You don’t get many telemarketing calls, do you (boy! are you lucky!)?

Not that this ever stopped anybody, of course.

The very fact that called-ID can be spoofed, I should think, it a total major complete fuck-up in the design of the caller ID protocol. I can’t imagine how in ever-blazing tarnation the wizards who designed caller ID in the first place could ever have allowed this.

I can see that the caller should be allowed to put whatever he wants into the NAME field, although even there, I think it should require that the caller set it up in advance with the phone company. But allowing the caller to spoof the originating number? What were they thinking?

The originating number should be inserted into the data stream by the caller’s company, never by the caller himself. Why couldn’t they think of that?

Yes, but a common feature of phone systems is some magic code you can dial (*69 in my quadrant of the galaxy) that will re-dial the last number that called you.

Caller ID information is passed by the calling system to the destination system. A feature of VoIP trunks (internet to phone system) is that some trunks allow you to construct and send the caller ID data along with your regular connection request. Also, someone who owns a private switch or similar programmable PBX can also set how it should pass the caller ID information.

Spoof means you pretend to be someone you are not. If you simply create a totally fictitious name or number, it’s not fraudulent spoofuing if you are not using that infomation to try to convince the person you are someone you are not - i.e. make the call look like it comes from their bank, or a government agency.

Yes.

However, my phone has a button that permits you dial the number that is currently on the screen. My phone holds about 30 numbers, so when. I scroll through the calls i have received during the day, when. I come to the one I want to call, i just hit the re-dial button on my hand set. "Maybe it’s called the “call back” button, but I don’t know now that you are forcing me to actually think about it,

Caller ID has never been secure.

http://www.textfiles.com/phreak/beatcid.txt

Hell, you used to be able to make free long distance calls by whistling into the mouth piece.

Caller ID was designed when only the major telephone company (companies?) had control of the data being sent. Same idea as email, where it was never anticipated that the senders would be so numerous that fraudsters would sneak into the mix and forge invalid data.

I worked at a place where they implemented VoIP a while ago, and the problem they ran into was - can we have one Caller ID internally (“I see Bob Smith is calling”) and another externally so the people reciving the call knew it was XYZ Limited, not some guy named Bob Smith? I think eventually they got the phone company to override the trunking so that all outside calls appeared to come from the switchboard number with XYZ Company as the ID.

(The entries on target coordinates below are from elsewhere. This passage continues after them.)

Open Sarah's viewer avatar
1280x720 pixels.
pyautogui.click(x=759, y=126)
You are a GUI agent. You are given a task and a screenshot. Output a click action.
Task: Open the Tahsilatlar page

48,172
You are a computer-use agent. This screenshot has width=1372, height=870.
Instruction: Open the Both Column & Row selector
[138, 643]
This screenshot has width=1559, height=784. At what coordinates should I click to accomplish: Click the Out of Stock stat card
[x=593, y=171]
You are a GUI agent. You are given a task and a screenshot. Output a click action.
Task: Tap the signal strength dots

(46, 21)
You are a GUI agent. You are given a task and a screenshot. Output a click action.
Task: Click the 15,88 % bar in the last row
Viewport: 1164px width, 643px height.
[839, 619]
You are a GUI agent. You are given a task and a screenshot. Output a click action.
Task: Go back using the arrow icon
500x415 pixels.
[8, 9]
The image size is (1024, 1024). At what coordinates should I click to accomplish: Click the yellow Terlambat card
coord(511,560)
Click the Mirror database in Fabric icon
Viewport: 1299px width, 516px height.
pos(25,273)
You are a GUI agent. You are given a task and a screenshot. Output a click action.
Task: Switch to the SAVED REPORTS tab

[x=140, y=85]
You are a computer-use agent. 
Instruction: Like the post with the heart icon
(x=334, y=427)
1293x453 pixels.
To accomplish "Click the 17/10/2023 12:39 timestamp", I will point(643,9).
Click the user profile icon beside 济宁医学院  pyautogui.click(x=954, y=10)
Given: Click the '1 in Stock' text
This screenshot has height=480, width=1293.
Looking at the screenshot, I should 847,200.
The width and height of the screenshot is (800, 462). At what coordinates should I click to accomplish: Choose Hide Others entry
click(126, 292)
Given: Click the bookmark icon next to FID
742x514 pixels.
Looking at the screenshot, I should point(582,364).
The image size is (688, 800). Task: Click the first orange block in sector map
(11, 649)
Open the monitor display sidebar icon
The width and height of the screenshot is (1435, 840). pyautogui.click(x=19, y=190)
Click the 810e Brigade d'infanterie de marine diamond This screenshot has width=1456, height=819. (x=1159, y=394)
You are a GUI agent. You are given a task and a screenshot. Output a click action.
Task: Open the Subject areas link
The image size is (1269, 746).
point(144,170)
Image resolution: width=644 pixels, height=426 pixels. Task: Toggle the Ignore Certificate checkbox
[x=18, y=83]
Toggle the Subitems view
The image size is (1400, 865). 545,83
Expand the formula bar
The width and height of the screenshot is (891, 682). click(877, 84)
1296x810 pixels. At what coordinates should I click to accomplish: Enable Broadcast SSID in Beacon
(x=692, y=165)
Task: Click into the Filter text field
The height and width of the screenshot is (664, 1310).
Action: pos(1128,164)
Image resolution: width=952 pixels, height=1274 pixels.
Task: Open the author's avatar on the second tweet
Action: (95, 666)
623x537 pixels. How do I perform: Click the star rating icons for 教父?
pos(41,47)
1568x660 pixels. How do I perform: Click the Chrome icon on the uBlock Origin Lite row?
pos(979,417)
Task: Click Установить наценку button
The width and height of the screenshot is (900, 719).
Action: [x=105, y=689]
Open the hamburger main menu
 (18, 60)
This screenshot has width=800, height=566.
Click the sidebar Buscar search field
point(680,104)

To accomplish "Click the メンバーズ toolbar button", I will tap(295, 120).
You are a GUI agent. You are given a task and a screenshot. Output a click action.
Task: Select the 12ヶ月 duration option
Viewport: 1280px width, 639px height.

That’s the dilemma. Switches were never designed to ensure the caller ID data was authentic, because the sending system was supposed to be trusted. You can’t really tie it to hardware, because there are numerous legitimate occasions when the data may be different - The call comes from extension A but we want it to show the switchboard. You might force phone companies to block untrustable trunk lines, but who wants half their calls (and more each day) to say something like “Blocked Trunk Data”?

Could the call be from Skype? I sometimes buy a month of Skype outgoing only (about $3) if I have lots of calls to make as I have limited voice minutes, but there is no call back number. I think something comes up on a CID, but I don’t think you can call it. So it is possible the caller has outgoing only.

I have VoIP. (Internet phone.) There’s an entry in the setup for my account where I type in what number is displayed as caller ID. I’ve set it to our actual number. But I could have put anything in there or nothing.

Since a lot of telemarketers use VoIP (especially since many originate or route thru overseas), it’s just as easy for them to fake it.

With VoIP, there’s a bunch of mungy details concerning SIPs and stuff. The process of “attaching” a (real) phone number to a device goes thru several layers. None of which forces a particular number to go with particular device as far as caller ID goes.